Scientific classification
- Domain: Bacteria
- Kingdom: Bacillati
- Phylum: Bacillota
- Class: Clostridia
- Order: Eubacteriales
- Family: Lachnospiraceae
- Genus: Agathobacter
- Species: A. rectalis
- Binomial name: Agathobacter rectalis Rosero et al. 2016
- Type strain: ATCC 33656
- Synonyms: Bacteroides rectalis, Pseudobacterium rectale, Roseburia rectale, Eubacterium rectale

= Agathobacter rectalis =

- Authority: Rosero et al. 2016
- Synonyms: Bacteroides rectalis,, Pseudobacterium rectale,, Roseburia rectale,, Eubacterium rectale

Species of bacterium

Agathobacter rectalis is a gram-positive, butyrate-producing, anaerobic, rod-shaped and non-spore-forming bacterium from the genus Agathobacter. A. rectalis has a single flagellate and it occurs in the rumen content of sheep and cows, and in the gut microbiome of humans. It is suggested that Eubacterium rectale is a synonym of A. rectalis, although this is not universally accepted.

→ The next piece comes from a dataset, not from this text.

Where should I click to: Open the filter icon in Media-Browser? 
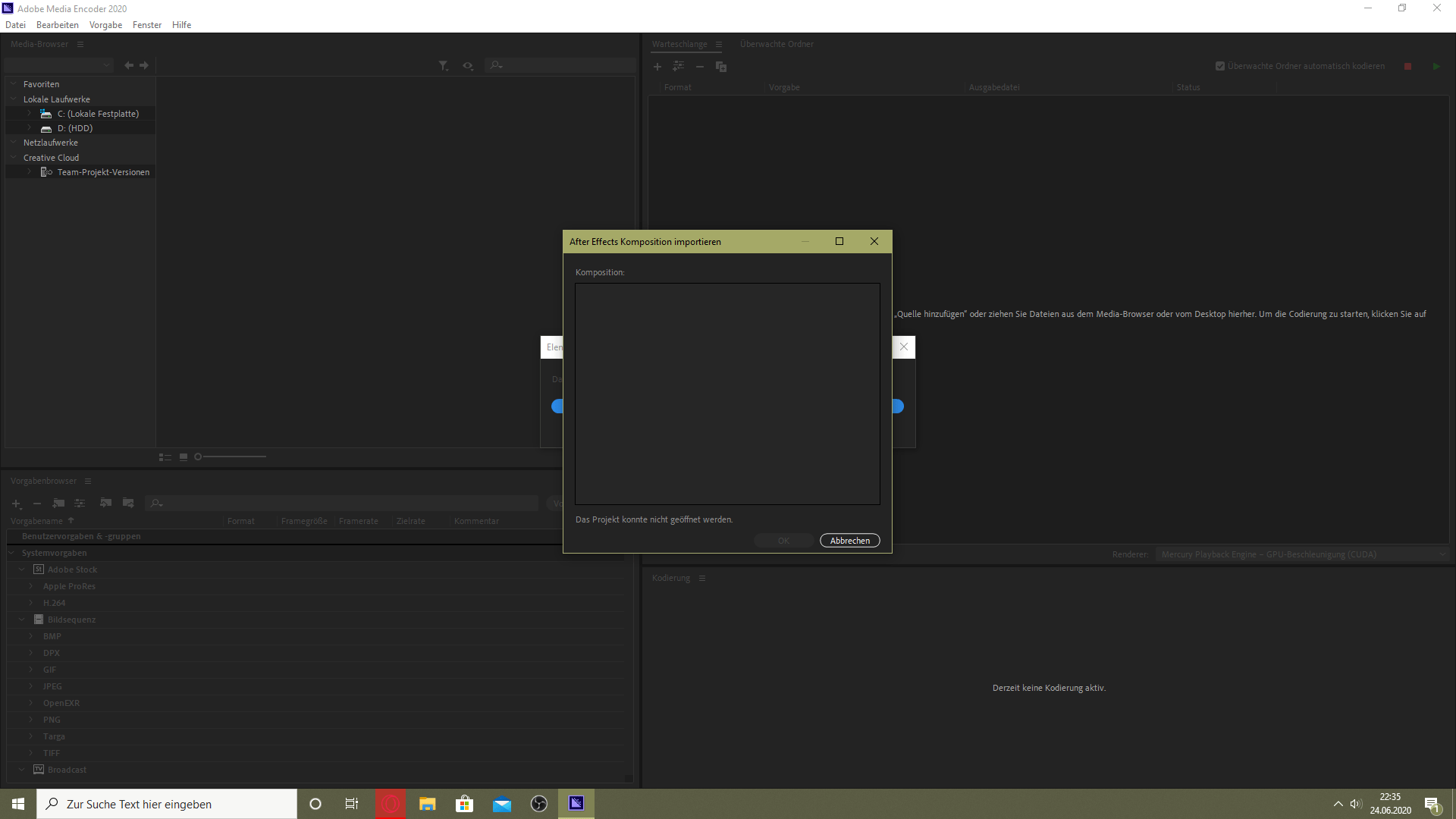(x=444, y=66)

A 2021 study looked at 5,700 gut microbiome samples from humans of various ages around the world; fifty species were found in over 70% of the participants. Of those, A. rectalis was the most abundant species. The study noted that A. rectalis has a large diversity in sequence identity which may be a factor in why the studies found this to be the most abundant bacterium.

== Alzheimer's Disease ==
Patients with Alzheimer's disease can have a reduced abundance of short chain fatty acid producing bacteria, including A. rectalis: reduced numbers of A. rectalis in the gut may be a risk factor for Alzheimer's disease.

== Metabolic dysfunction-associated steatotic liver disease ==
A. rectalis was found to be depleted in the gut microbiome of people with metabolic dysfunction-associated steatotic liver disease (MASLD) and can be used as an indicator of MASLD severity.